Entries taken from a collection
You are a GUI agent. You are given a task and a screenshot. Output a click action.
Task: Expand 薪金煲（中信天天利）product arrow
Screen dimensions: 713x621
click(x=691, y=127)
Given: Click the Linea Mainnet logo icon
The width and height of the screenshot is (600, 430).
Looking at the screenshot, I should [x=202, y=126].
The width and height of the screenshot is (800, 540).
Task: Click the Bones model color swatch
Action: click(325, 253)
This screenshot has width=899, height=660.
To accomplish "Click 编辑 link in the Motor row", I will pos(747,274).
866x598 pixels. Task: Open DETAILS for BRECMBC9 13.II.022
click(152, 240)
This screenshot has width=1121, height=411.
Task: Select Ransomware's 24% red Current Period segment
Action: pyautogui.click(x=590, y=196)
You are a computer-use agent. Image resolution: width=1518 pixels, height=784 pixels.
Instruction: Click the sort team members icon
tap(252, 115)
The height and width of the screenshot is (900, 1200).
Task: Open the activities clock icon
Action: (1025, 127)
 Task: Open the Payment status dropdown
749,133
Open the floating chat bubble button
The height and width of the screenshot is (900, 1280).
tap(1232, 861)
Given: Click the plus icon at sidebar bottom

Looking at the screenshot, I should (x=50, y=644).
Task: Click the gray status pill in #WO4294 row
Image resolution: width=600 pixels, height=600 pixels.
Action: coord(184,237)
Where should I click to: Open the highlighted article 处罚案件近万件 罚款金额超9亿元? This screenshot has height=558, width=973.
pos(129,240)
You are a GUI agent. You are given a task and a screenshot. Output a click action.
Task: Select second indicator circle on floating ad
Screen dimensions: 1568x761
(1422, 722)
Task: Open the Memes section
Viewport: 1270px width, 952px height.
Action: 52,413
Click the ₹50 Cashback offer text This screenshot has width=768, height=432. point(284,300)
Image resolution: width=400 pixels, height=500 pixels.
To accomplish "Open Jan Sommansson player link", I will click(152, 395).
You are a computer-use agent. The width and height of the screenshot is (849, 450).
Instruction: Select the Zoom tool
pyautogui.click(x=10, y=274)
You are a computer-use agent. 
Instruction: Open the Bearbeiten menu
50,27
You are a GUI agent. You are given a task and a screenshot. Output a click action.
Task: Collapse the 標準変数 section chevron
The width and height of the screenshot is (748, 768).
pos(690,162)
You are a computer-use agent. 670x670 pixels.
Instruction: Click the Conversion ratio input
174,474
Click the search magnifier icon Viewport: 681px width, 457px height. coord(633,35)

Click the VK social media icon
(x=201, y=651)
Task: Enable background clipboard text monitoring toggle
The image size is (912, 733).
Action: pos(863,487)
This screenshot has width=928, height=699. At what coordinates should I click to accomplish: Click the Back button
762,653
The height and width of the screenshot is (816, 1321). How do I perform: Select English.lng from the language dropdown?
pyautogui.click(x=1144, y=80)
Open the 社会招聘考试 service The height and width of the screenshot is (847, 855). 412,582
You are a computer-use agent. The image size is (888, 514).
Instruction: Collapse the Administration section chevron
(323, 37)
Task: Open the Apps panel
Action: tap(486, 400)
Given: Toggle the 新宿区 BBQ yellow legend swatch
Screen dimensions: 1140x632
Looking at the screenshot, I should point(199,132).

About this exercise:
Nothing but the lines from the one with "Open the 社会招聘考试" through the last line of the entries should be repeated, and those exactly.

Exercise result:
Open the 社会招聘考试 service The height and width of the screenshot is (847, 855). 412,582
You are a computer-use agent. The image size is (888, 514).
Instruction: Collapse the Administration section chevron
(323, 37)
Task: Open the Apps panel
Action: tap(486, 400)
Given: Toggle the 新宿区 BBQ yellow legend swatch
Screen dimensions: 1140x632
Looking at the screenshot, I should point(199,132).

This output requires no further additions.